Zahl et al., in a retrospective population based study, reported that children and adolescents who were diagnosed with BEH during infancy generally do well. However, for some patients, there appear to be various developmental, social, and cognitive problems, and they seem to struggle more in school than their healthy peers [103]. In addition, various problems like mental retardation [58], epilepsy [104], social behavioral problems [103], autism spectrum disorders [105], and learning disabilities [58, 63] have been reported to be associated in children diagnosed with BEH on long-term follow-up.

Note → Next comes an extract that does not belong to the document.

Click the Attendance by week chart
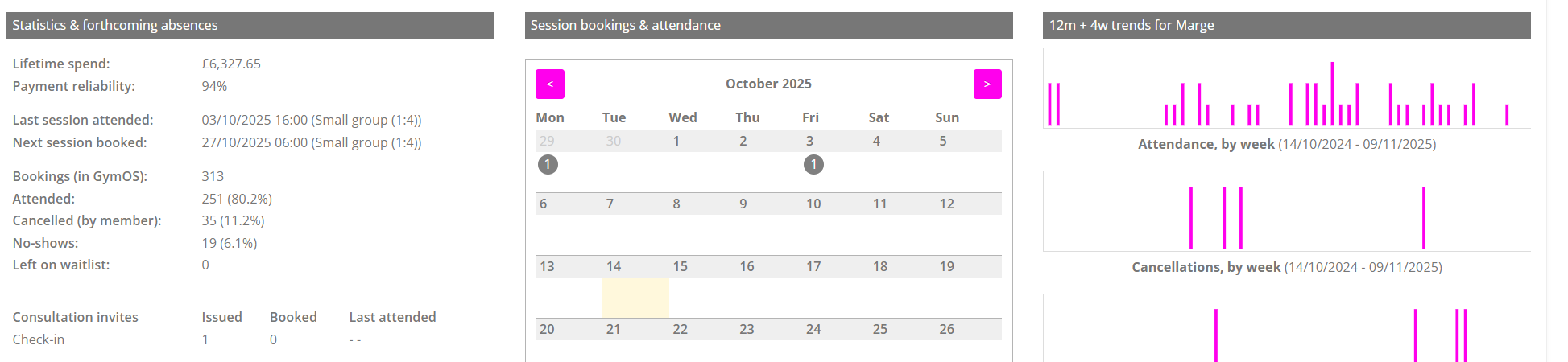The image size is (1568, 362). [1286, 88]
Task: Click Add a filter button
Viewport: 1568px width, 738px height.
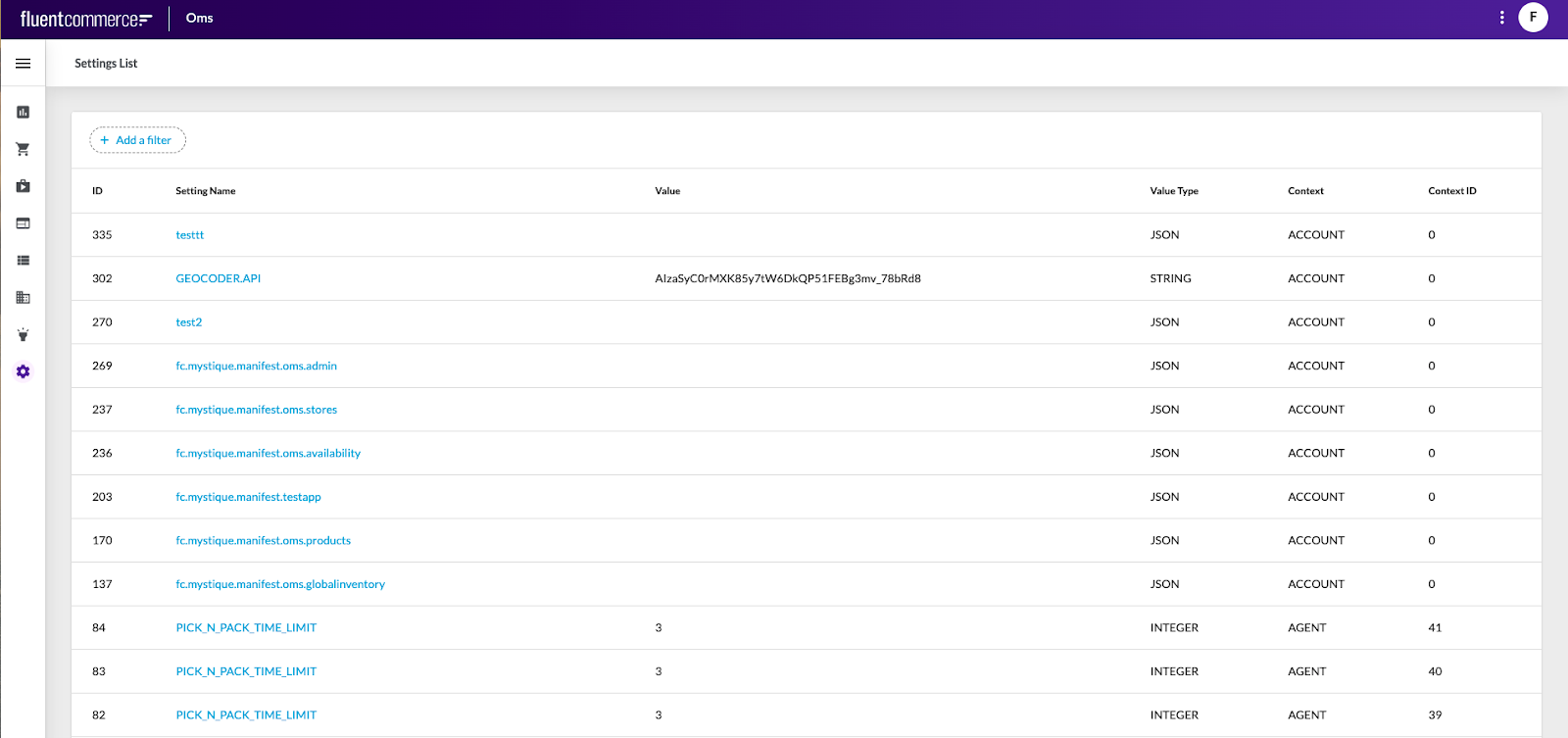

In the light of the above evidence, it might be worth questioning the “benign” nature of this condition. However, this does not change the fact that probably most children presenting with this condition will show near resolution of imaging findings and halted progression of macrocephaly without any treatment and will achieve normal development in gross scores of assessment when done by neurologists and neurosurgeons. A more precise and specific outcome assessment by developmental pediatricians and neuropsychologists will be paramount to help establish subtle deficits and the actual impact of this disorder on the quality of life. The impact of timely intervention on long-term outcome is a subject which needs to be analyzed critically with prospective long-term studies. Prophylactic intervention in selected patients in this presumed self-limiting condition will also be a topic of interest and curiosity for future research.

13 Conclusion

Benign Enlargement of Subarachnoid spaces and Subdural collections are the most common forms of extracerebral collections found in infancy. Literature is abound with a variety of nomenclature describing these entities. Most cases of BESS present with typical neuroimaging findings and macrocephaly which is expected to settle down within the second year of life. The natural history of BESS favours grossly normal development though long term follow up and detailed neuropsychological tests have unveiled subtle or specific problems in various studies. Most cases do not require any treatment except few which may present with signs of raised intracranial pressure (ICP) warranting some form of surgical intervention. Subdural collections need to be differentiated from BESS. It is also essential to define the etiology of subdural collections as NAI is a significant cause and has profound medical and legal implications. Like BESS, subdural collections also warrant treatment when they present with raised ICP symptoms though many will be asymptomatic.